More complex instruction tricks

So, what about looping instructions, like the memory block instructions of the Z80 and the string instructions of x86 CPUs? Well, there’s a simple solution for that. The looping instruction proceeds through the fetch-decode stages, then when it gets to the execute and memory stages, each loop iteration enters the same stage, effectively creating a pipeline stall. However, this is going to happen in such a way that the very next instruction after it has been fetched and decoded, so when the loop iterations end, it can immediately kick off and begin executing. So, the pipeline still works even in this case. As a practical matter, it may as well be a good idea to use longer opcodes for these looping instructions, since they pay out savings from their many iterations anyways.

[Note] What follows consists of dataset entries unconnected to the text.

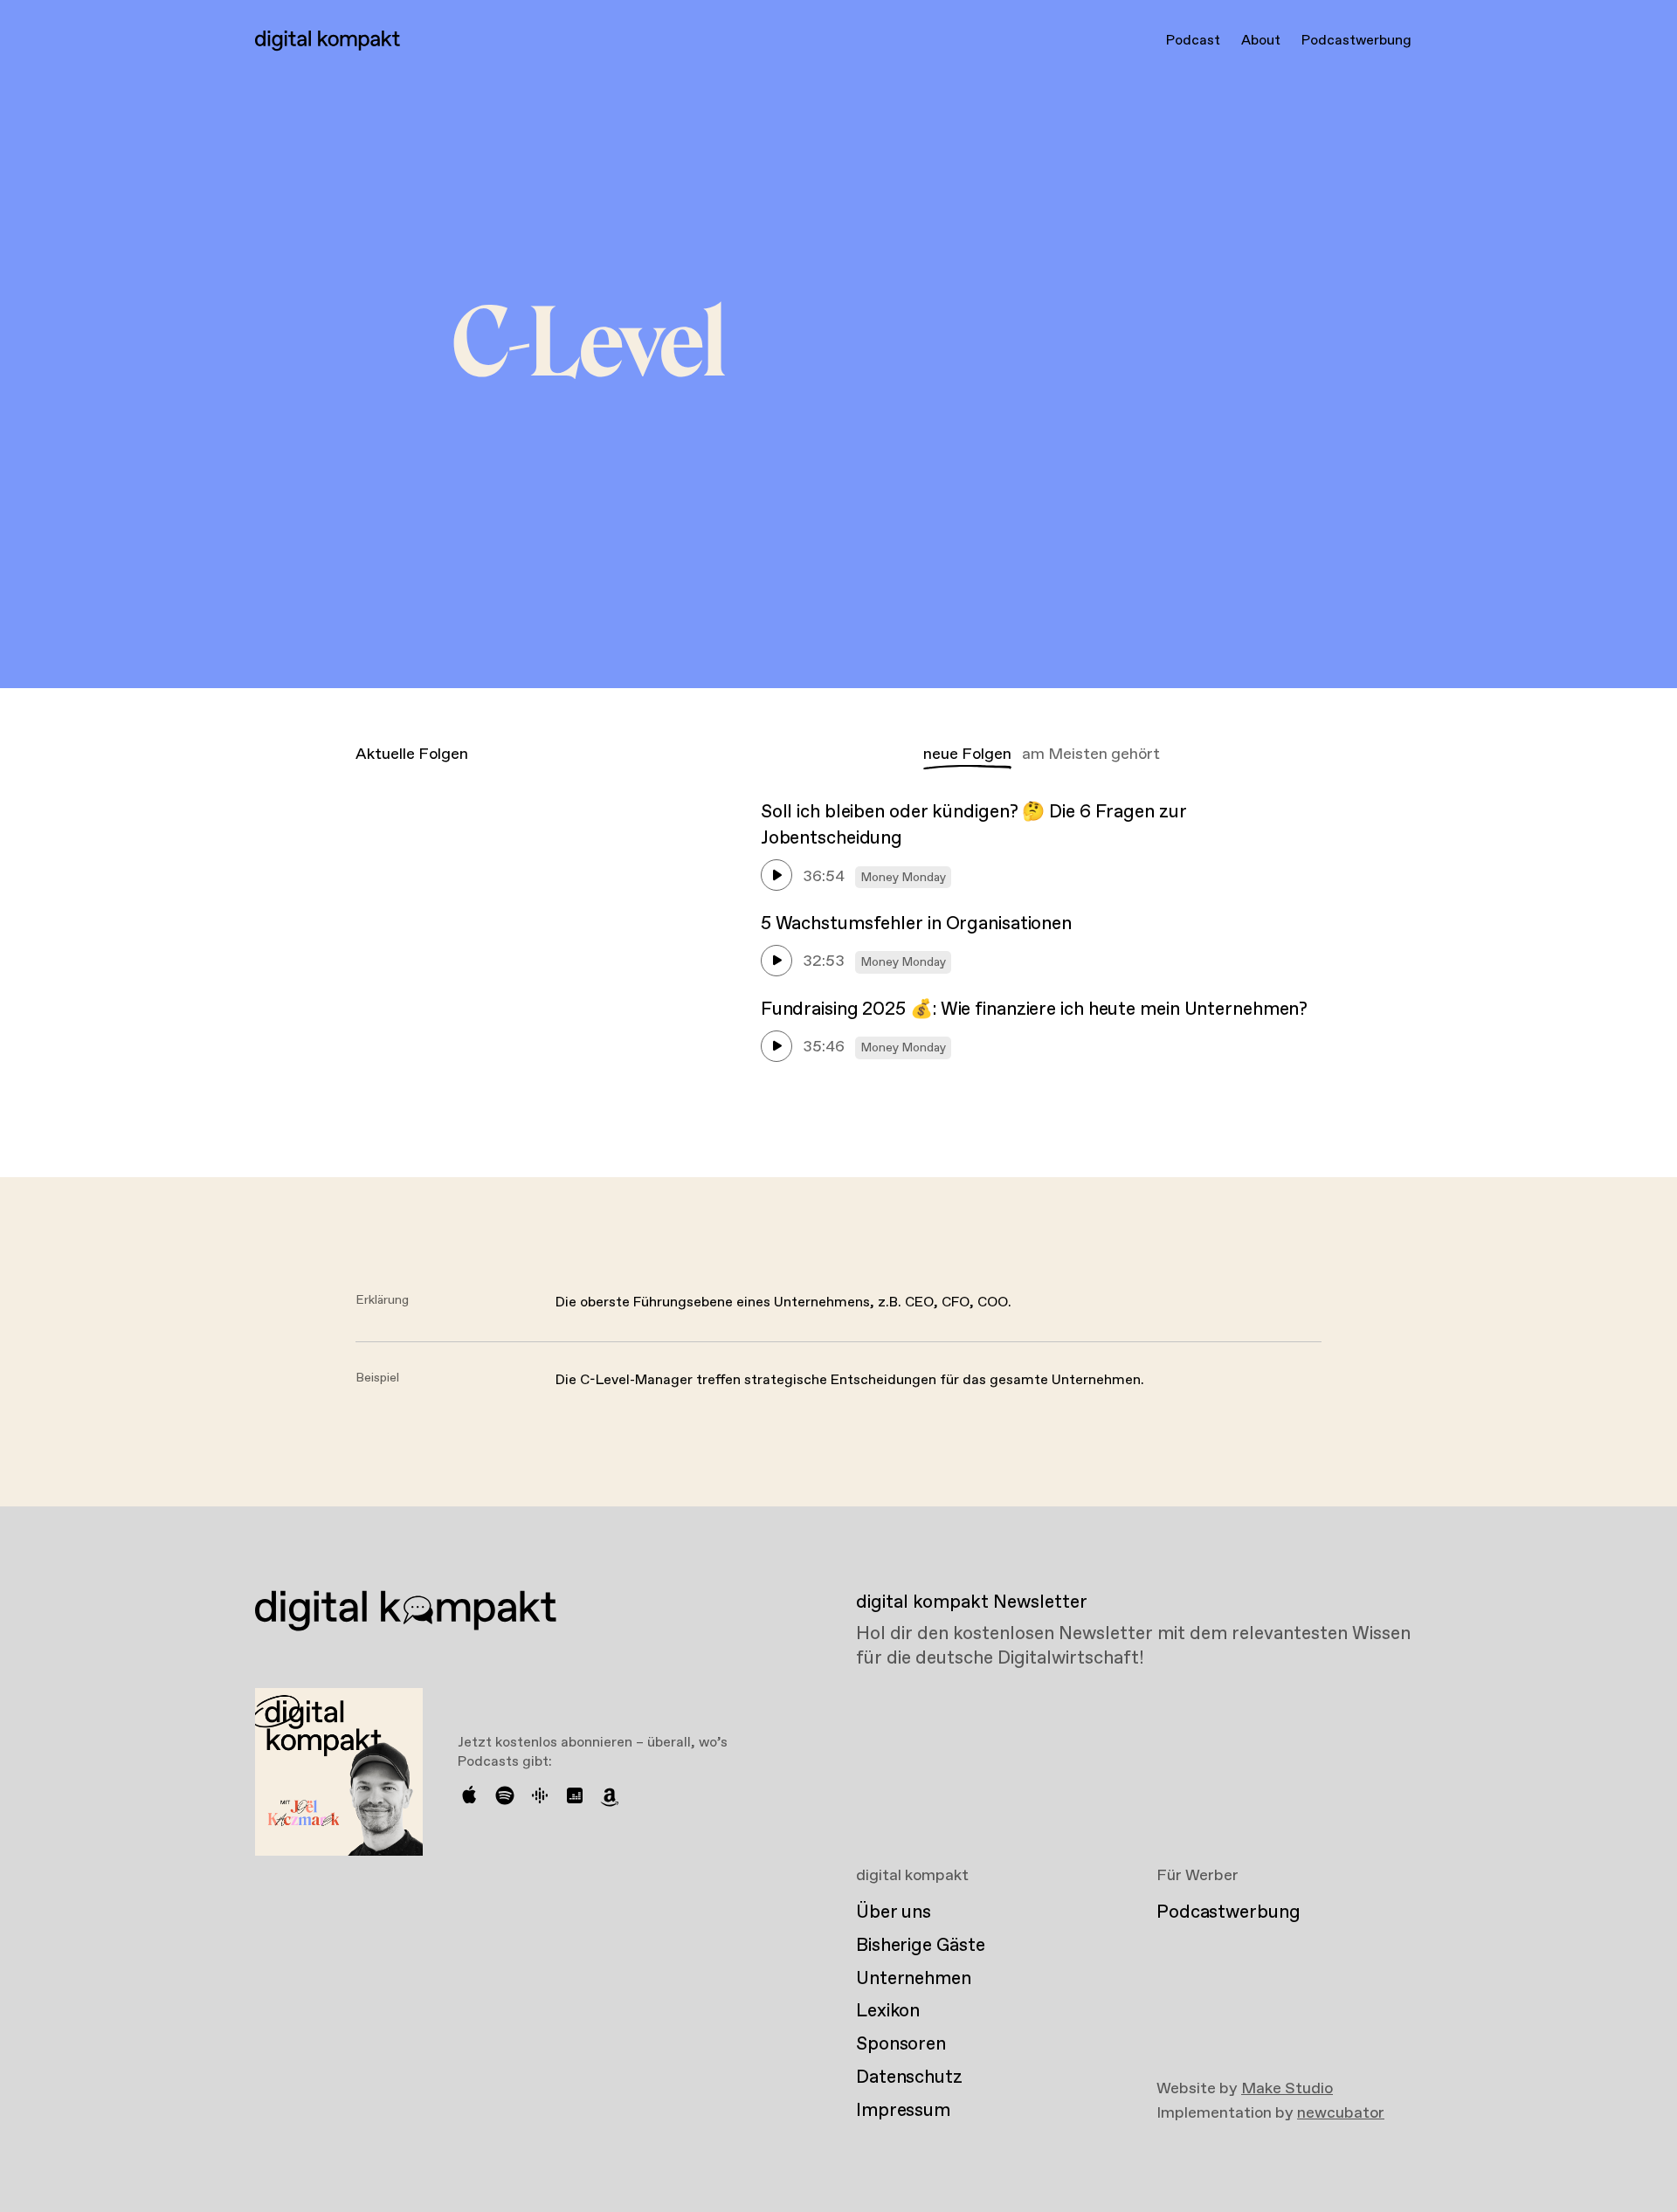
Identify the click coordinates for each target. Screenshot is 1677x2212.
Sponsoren (901, 2044)
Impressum (903, 2110)
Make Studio (1287, 2088)
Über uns (893, 1912)
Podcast (1193, 40)
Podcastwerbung (1356, 40)
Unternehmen (913, 1979)
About (1260, 40)
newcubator (1340, 2113)
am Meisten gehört (1091, 754)
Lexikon (888, 2011)
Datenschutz (909, 2077)
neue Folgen (967, 754)
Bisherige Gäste (920, 1945)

Finallly, once you’ve mentioned that nifty trick, you can also use the Nvidia Single Instruction, Multiple Thread (SIMT) trick to execute many threads in parallel that use the same instruction. Those instructions themselves can be looping-style to effectively eliminate instruction fetch and decode overhead in tight inner loops, not to mention adding speed from parallel execution. Sure simultaneous execution is easy, but simultaneous memory access… that’s where things get tough. The practical solution to this problem is to limit memory access of the lowest-level parallel threads to small, local, shared blocks. A progressively smaller number of higher level threads of control have access to more memory, up until you have the general purpose CPU with full memory access. Otherwise, your main problem in implementing the system is designing memory systems that have thousands of ports for thousands of simultaneous accesses. The higher level threads transfer memory in large blocks at a time, with no special scatter-gather behavior.


Other worthy notes about microprocessors. You know the idea of having every instruction on a processor available as a conditional? Well, it turns out that is a reality with ARM CPUs. So indeed, using lots of conditionals is up for grabs as a practical means to avoid pipeline flushes.

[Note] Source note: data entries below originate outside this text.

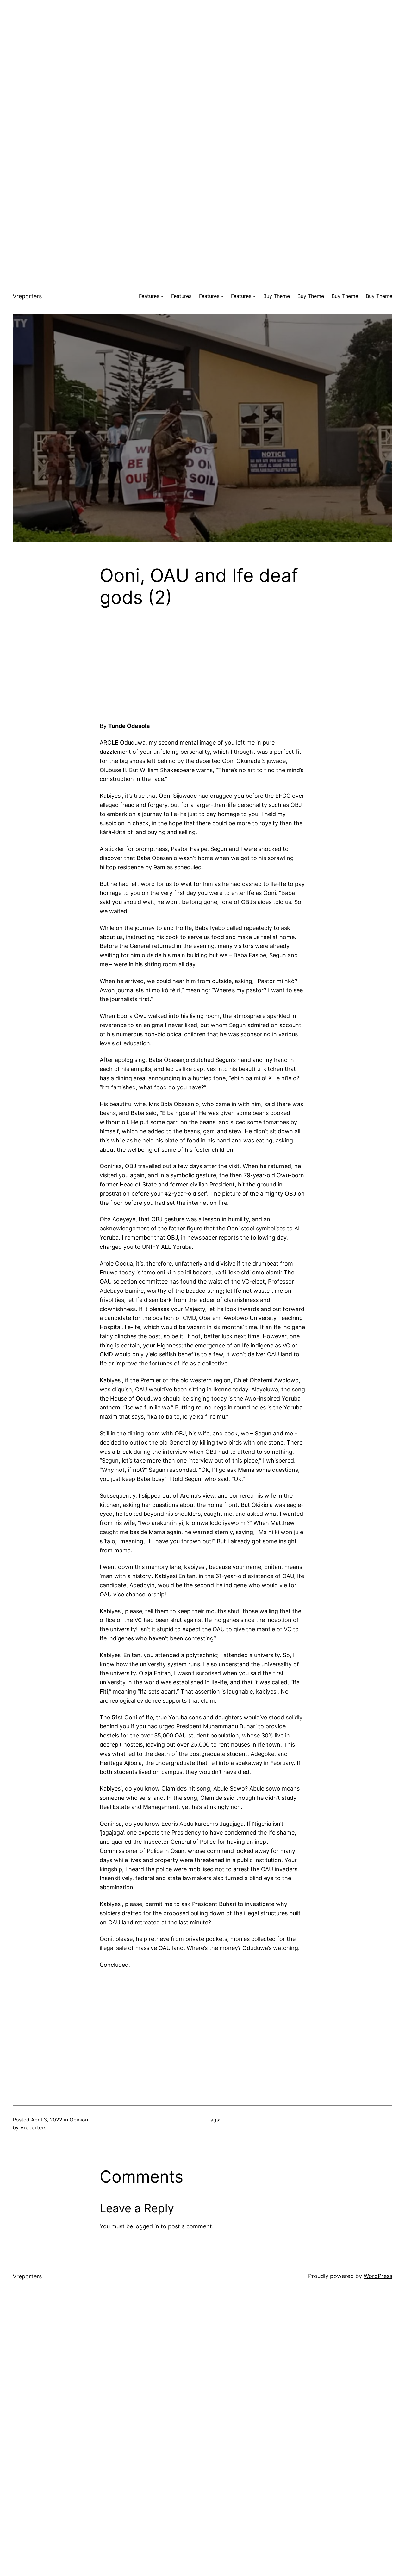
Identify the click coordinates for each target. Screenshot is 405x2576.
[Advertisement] (202, 44)
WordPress (378, 2276)
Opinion (79, 2119)
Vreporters (27, 296)
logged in (146, 2226)
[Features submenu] (162, 296)
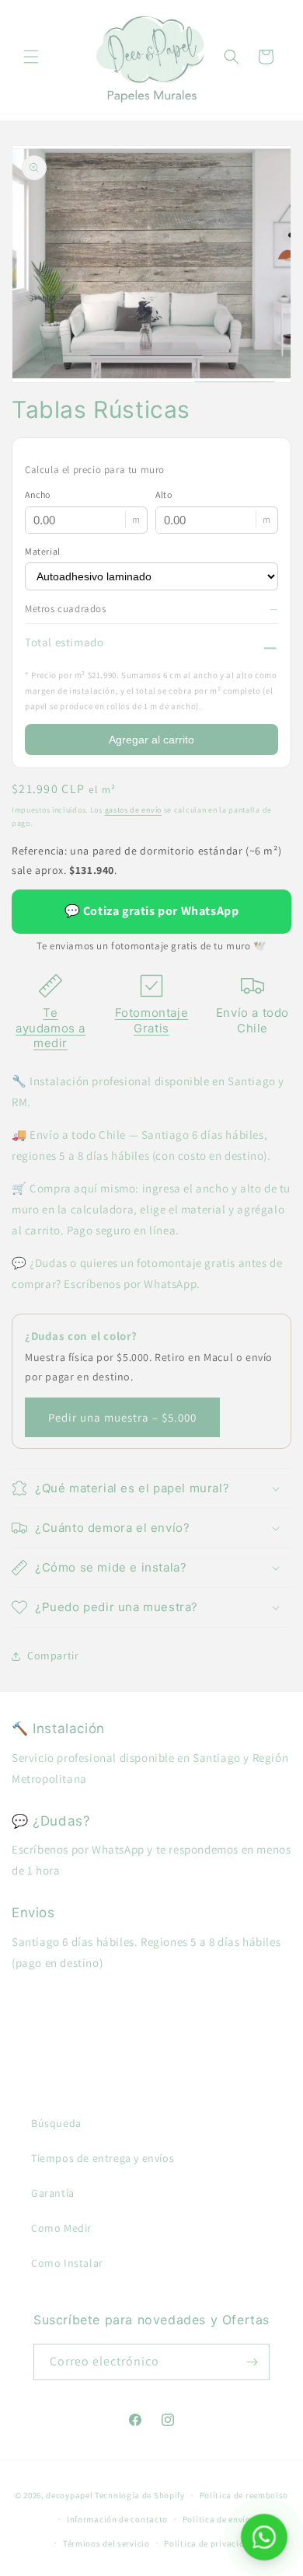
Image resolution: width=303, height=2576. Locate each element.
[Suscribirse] (252, 2362)
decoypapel (69, 2495)
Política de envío (217, 2519)
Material (43, 551)
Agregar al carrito (151, 739)
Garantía (53, 2193)
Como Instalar (67, 2263)
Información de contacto (117, 2519)
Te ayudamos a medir (50, 1027)
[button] (31, 57)
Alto (163, 494)
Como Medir (61, 2228)
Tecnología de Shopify (140, 2495)
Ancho (37, 494)
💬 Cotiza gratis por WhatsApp (151, 911)
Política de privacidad (209, 2543)
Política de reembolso (244, 2495)
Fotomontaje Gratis (152, 1020)
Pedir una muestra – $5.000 (122, 1417)
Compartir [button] (52, 1655)
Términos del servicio (106, 2543)
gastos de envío (133, 810)
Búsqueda (56, 2123)
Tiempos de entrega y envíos (102, 2158)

How do you know when a section of code is large enough such that using all conditional instructions would be slower than using a jump instruction? Effectively, each single jump sets you back one pipeline’s worth of instructions. So, if you have a run of instructions significantly longer than the length of the processor’s pipeline (i.e. twice as long), you know it makes more sense to use a conditional jump rather than a run of conditional instructions, from a performance standpoint. What about instruction encoding efficiency? Basically, it turns out to be about the same argument: the percent of space wasted becomes increasingly smaller as your body of conditional code grows longer.

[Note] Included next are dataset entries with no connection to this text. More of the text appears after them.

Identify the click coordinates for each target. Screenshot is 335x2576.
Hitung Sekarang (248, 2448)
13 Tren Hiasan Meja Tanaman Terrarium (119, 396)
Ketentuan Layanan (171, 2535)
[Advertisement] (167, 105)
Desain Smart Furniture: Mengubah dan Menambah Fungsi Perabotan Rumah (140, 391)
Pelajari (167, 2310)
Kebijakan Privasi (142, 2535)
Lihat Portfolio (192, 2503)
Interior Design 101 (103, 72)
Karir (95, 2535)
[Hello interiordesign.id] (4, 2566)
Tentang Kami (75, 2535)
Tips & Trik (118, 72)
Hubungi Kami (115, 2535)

Finally, we must always remember this very important point in hand. Why didn’t earlier processors have conditional instructions? The primary limitation on earlier processors was instruction encoding limits. With so few opcode bits to begin with, adding just a few more options implies a significant overhead. It simply isn’t worth it when building the simplest of systems, compared to adding the least number of opcodes necessary to get your system up and running.